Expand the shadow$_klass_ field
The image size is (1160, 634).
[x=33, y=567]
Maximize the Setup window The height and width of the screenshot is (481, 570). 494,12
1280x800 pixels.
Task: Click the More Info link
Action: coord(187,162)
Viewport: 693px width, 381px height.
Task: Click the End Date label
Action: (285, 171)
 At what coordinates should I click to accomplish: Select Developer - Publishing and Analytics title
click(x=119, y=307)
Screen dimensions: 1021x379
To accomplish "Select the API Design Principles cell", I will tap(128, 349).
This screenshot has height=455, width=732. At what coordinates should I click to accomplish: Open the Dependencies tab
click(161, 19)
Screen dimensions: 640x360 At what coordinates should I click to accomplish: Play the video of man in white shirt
....................
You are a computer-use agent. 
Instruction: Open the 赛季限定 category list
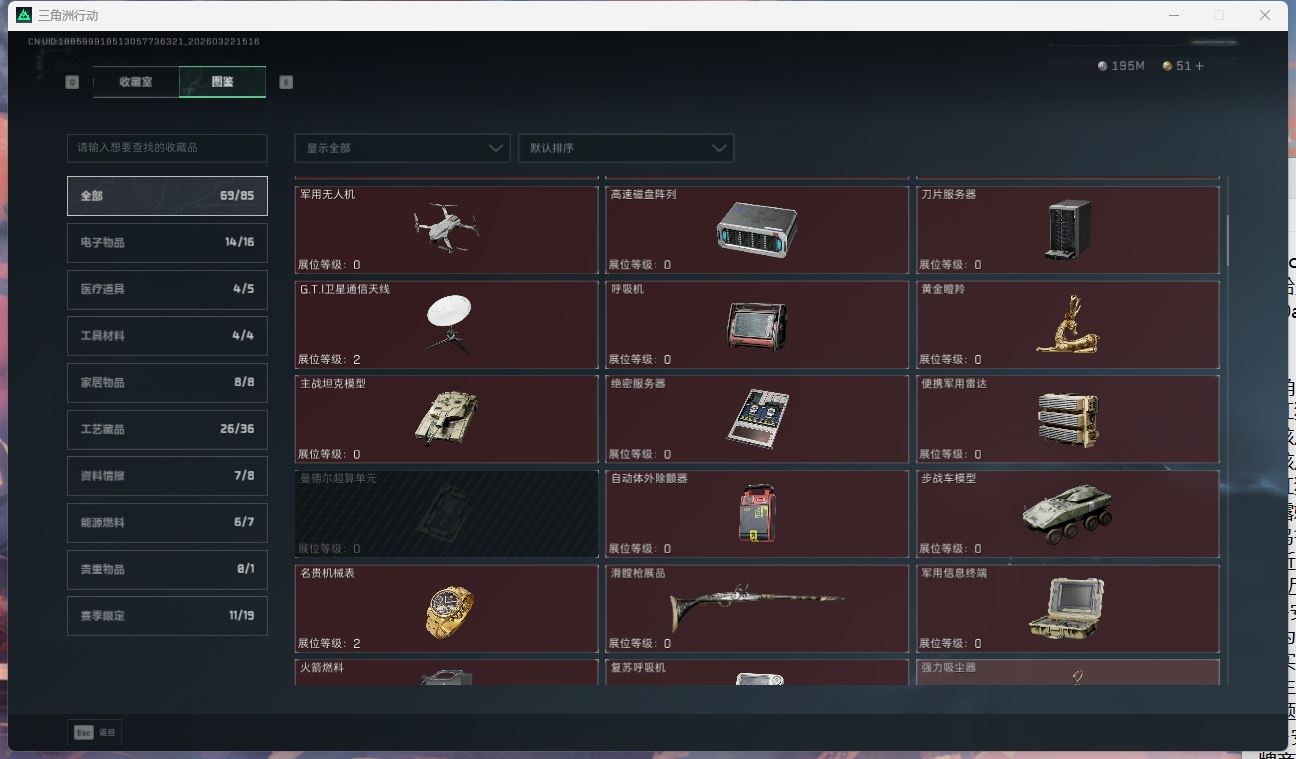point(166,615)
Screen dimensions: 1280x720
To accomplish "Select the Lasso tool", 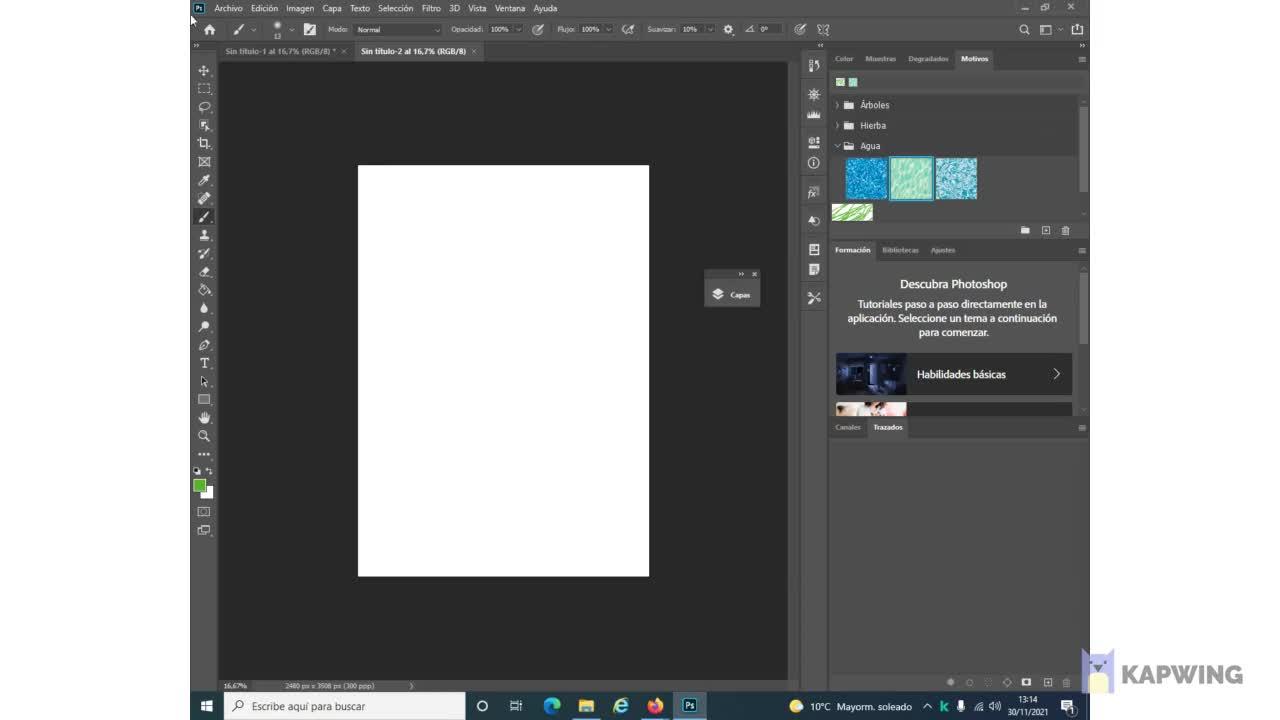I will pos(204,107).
....................
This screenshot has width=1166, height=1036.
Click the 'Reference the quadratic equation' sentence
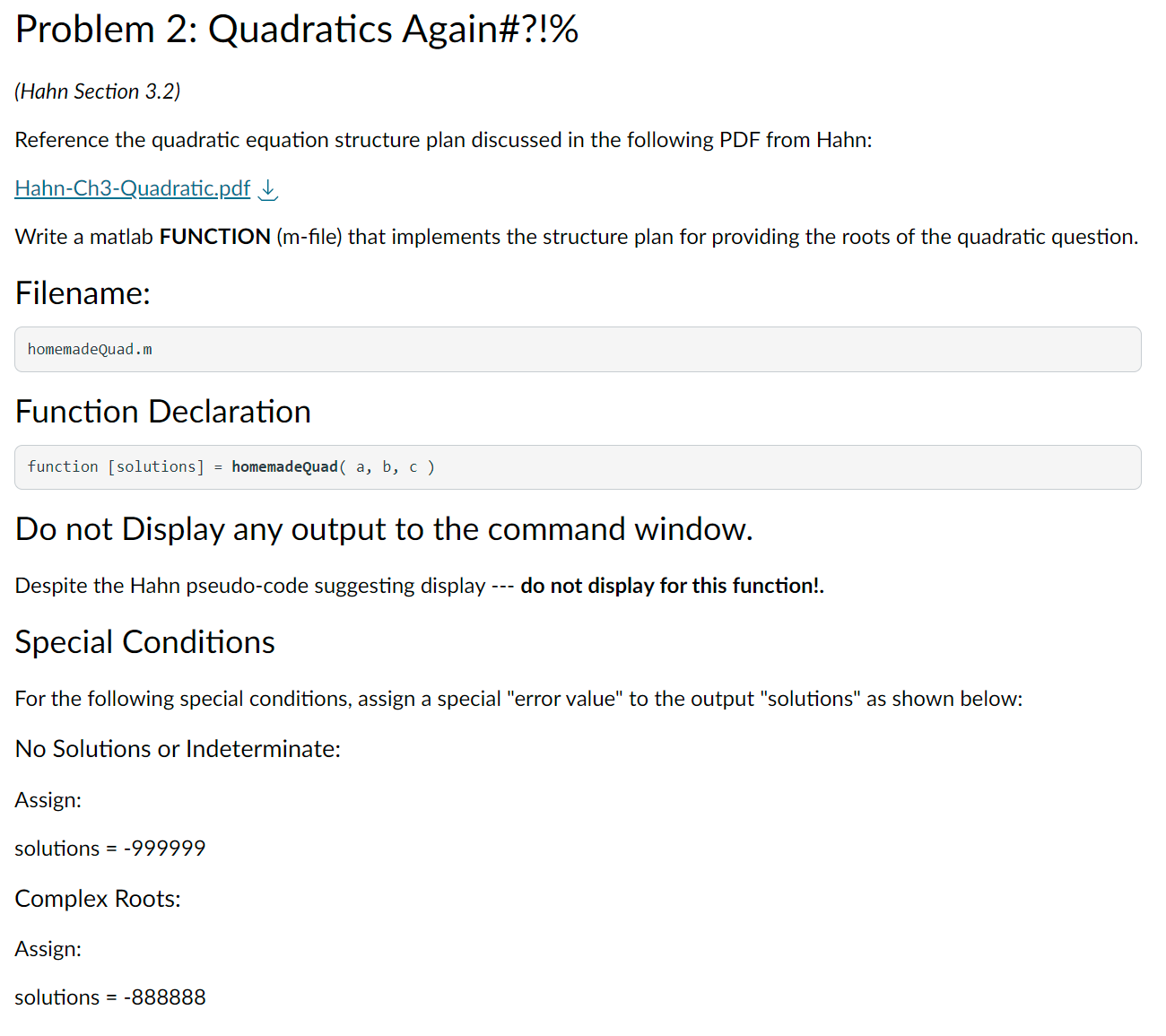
....................
* **REQUIRED ACTION**
Which of the lines above include the string "dimensions"? Pick them out and copy them.

* **EXPECTED ANSWER**
Screen dimensions: 1021x379
Screen dimensions: 640x360 At what coordinates should I click to accomplish: Play the video of man in white shirt
Screen dimensions: 1280x720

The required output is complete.